● Job: Convert the lines of the records below into a numbered list, dropping any blank lines. Leave the pictures out of your answer.

● Record excerpts:

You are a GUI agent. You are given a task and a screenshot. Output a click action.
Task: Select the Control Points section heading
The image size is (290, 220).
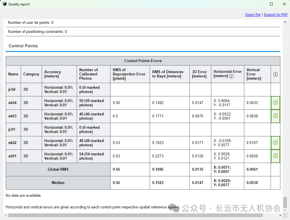pos(23,46)
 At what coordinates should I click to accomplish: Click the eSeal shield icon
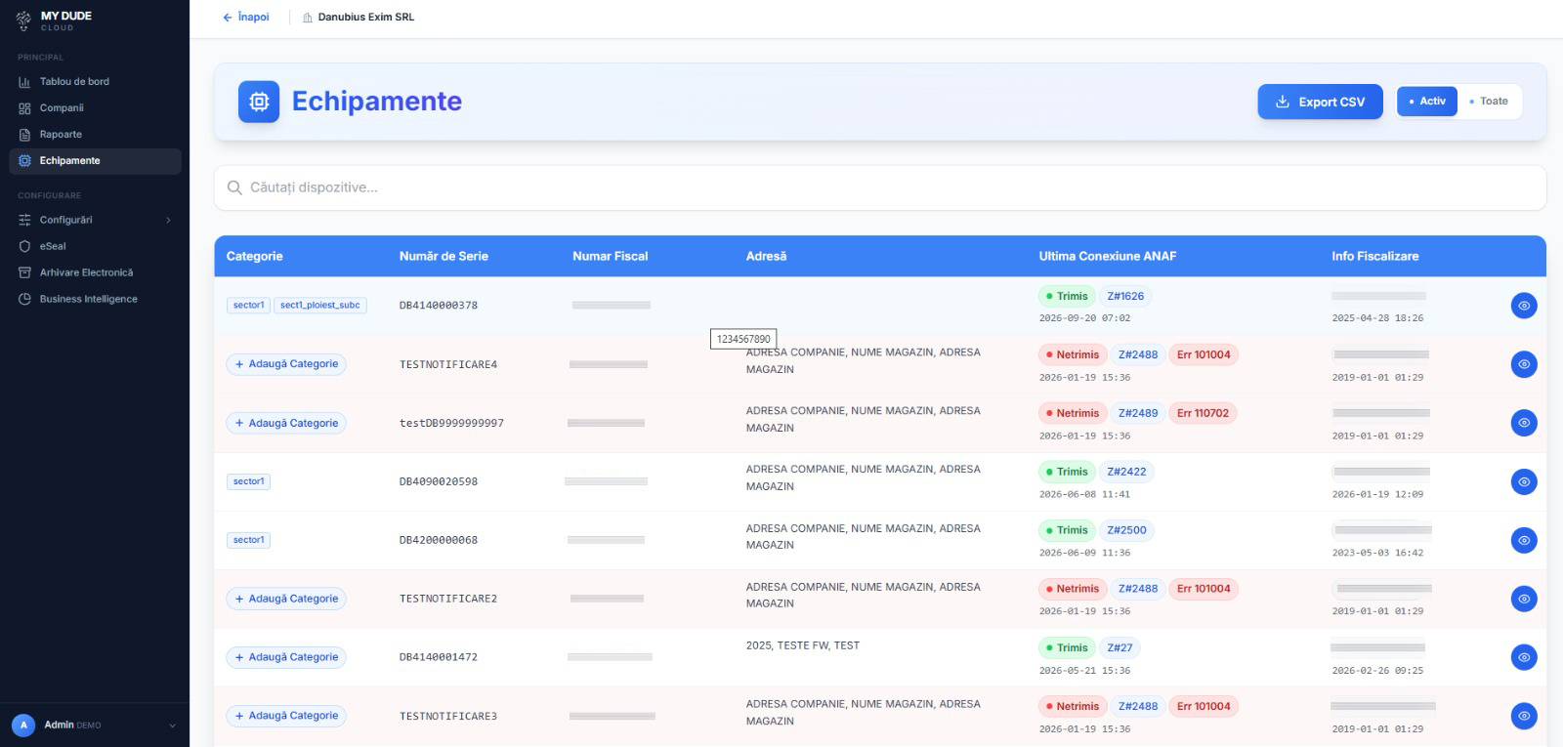coord(24,246)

● Solution to the exercise:
1. You are a GUI agent. You are given a task and a screenshot. Output a click action.
2. Task: Select the Control Points section heading
3. The image size is (290, 220).
4. pos(23,46)
5.  At what coordinates should I click to accomplish: Click the eSeal shield icon
6. coord(24,246)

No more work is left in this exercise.